*YOUR GOAL*: Report how many lines in the records below contain the word "computer". Give only the number.

(Collected data entries)
<<<<

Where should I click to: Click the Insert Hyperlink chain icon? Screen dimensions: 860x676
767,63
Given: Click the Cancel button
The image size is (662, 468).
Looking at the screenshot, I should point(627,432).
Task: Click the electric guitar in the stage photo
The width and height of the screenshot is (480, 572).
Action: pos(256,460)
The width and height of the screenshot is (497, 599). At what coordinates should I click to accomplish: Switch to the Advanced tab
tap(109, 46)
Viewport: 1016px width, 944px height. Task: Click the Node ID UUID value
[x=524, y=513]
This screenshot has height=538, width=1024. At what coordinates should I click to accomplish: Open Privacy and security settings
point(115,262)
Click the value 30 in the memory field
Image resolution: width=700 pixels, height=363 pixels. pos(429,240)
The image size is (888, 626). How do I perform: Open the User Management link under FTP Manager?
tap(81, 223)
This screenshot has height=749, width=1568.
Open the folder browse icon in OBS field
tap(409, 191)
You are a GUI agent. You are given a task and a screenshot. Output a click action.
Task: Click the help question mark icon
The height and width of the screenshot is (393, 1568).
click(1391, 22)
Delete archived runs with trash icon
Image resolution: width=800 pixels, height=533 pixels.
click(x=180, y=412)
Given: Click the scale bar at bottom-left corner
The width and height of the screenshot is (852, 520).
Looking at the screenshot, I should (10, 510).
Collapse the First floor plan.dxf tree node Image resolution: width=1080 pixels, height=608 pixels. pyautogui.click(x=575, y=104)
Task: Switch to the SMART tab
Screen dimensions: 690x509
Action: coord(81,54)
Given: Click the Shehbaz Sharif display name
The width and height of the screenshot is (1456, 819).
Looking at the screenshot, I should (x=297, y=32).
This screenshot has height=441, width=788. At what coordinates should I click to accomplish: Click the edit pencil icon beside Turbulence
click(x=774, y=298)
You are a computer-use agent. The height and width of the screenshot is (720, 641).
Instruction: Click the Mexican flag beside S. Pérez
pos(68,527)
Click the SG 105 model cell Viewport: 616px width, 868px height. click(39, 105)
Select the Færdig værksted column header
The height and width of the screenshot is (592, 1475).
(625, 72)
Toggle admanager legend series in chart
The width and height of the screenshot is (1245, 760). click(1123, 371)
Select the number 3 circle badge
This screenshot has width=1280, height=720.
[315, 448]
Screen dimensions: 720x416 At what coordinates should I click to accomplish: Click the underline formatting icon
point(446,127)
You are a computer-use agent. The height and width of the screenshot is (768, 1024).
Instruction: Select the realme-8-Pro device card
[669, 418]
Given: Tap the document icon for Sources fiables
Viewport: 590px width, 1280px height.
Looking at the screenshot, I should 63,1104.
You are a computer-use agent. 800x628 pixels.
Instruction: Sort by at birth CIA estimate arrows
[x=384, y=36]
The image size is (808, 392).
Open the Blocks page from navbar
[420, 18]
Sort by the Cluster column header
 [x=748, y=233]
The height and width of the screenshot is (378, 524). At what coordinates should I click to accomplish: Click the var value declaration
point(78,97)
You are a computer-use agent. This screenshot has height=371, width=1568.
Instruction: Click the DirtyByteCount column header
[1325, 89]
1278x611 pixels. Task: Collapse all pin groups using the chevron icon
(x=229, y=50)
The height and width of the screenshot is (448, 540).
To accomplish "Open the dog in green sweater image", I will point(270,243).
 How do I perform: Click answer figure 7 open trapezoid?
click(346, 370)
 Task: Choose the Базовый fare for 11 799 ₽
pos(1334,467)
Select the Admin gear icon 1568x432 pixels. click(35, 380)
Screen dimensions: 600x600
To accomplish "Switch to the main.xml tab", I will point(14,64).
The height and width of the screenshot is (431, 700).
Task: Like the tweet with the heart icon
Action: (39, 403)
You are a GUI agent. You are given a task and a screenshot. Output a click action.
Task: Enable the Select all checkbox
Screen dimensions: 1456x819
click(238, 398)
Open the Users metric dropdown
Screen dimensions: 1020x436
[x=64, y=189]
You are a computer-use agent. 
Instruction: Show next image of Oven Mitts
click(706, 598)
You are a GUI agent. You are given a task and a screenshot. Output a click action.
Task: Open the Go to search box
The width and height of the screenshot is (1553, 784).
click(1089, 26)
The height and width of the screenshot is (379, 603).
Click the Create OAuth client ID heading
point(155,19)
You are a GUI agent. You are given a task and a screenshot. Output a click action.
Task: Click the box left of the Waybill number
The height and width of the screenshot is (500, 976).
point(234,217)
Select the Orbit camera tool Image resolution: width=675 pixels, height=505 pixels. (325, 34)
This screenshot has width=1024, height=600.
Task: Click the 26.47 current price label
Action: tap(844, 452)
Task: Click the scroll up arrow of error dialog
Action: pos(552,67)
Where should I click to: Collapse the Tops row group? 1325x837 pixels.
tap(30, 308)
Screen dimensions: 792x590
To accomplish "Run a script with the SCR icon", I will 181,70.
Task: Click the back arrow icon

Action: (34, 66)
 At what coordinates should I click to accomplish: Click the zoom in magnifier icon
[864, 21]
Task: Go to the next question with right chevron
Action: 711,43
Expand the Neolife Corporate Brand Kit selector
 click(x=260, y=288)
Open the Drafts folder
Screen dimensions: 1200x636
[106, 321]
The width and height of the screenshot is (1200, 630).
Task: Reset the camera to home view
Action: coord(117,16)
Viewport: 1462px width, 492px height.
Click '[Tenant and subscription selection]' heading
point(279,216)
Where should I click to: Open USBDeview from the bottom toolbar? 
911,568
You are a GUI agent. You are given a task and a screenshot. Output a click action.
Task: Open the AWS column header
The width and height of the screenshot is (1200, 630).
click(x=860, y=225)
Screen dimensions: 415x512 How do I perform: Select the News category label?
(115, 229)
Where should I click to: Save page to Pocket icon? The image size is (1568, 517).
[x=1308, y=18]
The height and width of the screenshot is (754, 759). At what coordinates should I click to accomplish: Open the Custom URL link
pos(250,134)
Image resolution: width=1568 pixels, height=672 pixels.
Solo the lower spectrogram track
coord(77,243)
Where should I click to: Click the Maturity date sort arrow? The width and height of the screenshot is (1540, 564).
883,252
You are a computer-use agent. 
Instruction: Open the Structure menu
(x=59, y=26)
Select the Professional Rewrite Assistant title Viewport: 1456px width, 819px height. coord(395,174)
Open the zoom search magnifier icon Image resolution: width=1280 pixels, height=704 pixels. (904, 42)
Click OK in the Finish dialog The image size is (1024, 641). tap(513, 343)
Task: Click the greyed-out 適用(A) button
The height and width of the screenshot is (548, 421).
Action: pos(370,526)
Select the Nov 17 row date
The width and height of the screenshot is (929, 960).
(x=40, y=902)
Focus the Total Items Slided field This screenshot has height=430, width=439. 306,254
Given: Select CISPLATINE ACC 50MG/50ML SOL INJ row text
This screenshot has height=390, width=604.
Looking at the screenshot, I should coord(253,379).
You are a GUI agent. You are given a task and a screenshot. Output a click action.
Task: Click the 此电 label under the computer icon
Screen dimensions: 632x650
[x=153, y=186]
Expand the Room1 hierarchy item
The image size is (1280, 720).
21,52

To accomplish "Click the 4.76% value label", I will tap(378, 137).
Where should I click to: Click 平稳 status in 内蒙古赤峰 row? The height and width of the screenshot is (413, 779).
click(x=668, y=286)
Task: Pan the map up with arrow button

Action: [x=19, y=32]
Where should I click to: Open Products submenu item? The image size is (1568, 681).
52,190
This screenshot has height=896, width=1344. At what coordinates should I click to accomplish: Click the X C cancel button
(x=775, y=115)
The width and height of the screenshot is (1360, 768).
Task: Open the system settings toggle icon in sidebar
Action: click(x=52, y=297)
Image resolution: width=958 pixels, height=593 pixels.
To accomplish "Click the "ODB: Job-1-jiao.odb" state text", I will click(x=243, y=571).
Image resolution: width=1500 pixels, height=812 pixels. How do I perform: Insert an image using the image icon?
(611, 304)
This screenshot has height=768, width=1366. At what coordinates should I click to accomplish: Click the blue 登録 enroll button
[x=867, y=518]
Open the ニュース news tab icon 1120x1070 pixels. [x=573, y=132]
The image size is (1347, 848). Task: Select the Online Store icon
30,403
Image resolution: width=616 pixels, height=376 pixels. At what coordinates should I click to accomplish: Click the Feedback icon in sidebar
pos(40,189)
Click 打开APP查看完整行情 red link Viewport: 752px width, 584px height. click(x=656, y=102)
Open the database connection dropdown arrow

>>>>

*EXERCISE OUTPUT*: 7